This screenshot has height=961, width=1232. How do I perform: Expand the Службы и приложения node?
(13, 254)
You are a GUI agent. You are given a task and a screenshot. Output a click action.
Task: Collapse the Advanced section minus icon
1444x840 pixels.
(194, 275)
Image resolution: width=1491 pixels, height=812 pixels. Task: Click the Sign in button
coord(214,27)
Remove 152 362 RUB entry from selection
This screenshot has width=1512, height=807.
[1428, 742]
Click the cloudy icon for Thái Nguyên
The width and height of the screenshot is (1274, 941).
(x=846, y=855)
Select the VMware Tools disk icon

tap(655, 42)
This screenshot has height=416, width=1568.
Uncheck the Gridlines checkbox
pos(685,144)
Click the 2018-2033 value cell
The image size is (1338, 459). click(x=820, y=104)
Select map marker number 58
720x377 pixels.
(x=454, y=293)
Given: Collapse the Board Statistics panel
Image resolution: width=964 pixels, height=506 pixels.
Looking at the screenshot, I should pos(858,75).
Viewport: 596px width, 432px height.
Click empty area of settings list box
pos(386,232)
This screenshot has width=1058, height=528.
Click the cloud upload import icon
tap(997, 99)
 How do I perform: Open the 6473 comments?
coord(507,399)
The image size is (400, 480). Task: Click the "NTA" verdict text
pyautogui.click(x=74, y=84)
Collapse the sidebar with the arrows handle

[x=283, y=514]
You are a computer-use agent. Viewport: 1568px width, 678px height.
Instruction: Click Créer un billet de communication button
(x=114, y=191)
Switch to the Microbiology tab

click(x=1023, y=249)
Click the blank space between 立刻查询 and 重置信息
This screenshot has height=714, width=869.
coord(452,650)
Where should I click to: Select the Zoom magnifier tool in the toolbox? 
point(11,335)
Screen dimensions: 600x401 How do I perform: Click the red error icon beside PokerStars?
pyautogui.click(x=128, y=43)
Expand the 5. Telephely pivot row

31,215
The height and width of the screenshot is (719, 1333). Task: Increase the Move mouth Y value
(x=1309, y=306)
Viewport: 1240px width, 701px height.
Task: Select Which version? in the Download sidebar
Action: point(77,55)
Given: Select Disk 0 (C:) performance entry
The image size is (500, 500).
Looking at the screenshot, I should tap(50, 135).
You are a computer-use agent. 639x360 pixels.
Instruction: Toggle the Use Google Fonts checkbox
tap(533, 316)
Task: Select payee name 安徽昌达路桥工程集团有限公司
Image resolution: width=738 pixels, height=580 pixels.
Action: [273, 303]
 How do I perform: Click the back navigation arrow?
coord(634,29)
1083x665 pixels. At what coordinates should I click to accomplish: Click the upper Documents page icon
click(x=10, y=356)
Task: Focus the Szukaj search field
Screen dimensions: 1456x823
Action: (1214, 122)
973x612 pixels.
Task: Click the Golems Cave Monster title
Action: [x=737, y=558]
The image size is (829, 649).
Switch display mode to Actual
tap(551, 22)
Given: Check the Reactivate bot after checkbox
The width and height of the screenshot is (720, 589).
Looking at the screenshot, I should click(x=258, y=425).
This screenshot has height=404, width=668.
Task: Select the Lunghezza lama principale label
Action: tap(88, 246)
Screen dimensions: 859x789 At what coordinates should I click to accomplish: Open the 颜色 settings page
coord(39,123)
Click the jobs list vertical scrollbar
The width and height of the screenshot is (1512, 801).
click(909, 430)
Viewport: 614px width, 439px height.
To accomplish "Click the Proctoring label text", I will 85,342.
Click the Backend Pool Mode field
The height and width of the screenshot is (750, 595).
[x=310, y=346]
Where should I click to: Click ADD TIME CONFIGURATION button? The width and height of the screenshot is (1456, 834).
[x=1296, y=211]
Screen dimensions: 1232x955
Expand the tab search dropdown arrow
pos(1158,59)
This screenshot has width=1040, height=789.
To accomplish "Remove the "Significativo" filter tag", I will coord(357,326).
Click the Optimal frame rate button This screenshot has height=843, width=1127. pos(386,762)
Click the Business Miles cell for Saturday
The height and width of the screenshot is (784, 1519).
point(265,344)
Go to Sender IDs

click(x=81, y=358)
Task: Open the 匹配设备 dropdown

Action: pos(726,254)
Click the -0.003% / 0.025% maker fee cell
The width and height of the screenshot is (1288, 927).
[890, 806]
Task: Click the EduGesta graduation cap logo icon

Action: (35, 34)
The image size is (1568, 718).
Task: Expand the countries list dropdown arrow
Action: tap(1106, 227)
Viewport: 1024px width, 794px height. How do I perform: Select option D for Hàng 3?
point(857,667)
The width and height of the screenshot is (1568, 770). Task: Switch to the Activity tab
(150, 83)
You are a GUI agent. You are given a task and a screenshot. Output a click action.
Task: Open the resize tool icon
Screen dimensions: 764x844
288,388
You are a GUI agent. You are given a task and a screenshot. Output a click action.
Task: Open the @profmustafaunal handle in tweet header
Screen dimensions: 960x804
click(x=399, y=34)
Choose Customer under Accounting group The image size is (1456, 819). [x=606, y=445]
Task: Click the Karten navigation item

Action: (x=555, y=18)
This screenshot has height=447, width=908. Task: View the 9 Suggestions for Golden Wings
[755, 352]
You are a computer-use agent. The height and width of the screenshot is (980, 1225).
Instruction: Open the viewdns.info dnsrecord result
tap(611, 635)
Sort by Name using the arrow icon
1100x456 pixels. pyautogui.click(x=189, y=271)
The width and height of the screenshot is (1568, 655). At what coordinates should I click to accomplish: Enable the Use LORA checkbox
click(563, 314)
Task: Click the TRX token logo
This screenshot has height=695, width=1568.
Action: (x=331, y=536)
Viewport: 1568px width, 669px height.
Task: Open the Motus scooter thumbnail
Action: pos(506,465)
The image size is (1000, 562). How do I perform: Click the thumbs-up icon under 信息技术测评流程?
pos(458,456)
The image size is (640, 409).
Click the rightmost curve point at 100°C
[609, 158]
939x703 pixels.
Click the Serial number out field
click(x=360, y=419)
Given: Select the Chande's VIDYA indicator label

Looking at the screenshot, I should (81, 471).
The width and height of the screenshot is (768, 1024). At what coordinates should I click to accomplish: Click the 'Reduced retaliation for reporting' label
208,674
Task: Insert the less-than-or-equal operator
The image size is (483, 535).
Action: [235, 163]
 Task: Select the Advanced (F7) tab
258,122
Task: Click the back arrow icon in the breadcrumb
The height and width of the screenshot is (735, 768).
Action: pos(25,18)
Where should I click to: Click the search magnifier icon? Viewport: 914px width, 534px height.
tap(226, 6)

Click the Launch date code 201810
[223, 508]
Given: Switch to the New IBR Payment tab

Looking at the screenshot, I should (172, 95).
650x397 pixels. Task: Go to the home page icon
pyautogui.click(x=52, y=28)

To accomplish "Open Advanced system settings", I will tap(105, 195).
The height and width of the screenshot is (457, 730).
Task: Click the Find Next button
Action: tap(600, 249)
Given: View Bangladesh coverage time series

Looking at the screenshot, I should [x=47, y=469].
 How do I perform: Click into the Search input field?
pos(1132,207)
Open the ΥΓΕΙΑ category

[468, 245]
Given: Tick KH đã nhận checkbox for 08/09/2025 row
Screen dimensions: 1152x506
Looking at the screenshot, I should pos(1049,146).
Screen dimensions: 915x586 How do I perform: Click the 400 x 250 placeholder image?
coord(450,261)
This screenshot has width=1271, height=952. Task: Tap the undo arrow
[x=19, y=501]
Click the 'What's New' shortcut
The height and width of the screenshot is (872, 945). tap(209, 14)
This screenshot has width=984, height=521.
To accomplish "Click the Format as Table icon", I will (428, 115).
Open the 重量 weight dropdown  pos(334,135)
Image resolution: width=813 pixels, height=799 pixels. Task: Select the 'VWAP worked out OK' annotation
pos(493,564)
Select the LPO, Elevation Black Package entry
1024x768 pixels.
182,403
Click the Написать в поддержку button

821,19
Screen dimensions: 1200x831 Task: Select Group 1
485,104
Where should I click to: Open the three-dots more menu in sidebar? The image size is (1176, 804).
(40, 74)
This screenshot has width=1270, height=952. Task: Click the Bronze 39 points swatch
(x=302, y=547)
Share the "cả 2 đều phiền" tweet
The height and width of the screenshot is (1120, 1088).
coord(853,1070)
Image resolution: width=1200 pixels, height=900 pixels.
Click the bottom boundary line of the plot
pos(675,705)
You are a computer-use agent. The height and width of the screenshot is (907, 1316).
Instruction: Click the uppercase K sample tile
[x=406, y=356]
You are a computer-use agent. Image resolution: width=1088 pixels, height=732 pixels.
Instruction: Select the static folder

**TASK TO COMPLETE**
Reproduce the lines of the material above verbatim, from the line containing "Where should I click to: Click ADD" through the line containing "I will coord(357,326).", inclusive.

**SOLUTION FOR THIS TASK**
Where should I click to: Click ADD TIME CONFIGURATION button? The width and height of the screenshot is (1456, 834).
[x=1296, y=211]
Screen dimensions: 1232x955
Expand the tab search dropdown arrow
pos(1158,59)
This screenshot has width=1040, height=789.
To accomplish "Remove the "Significativo" filter tag", I will coord(357,326).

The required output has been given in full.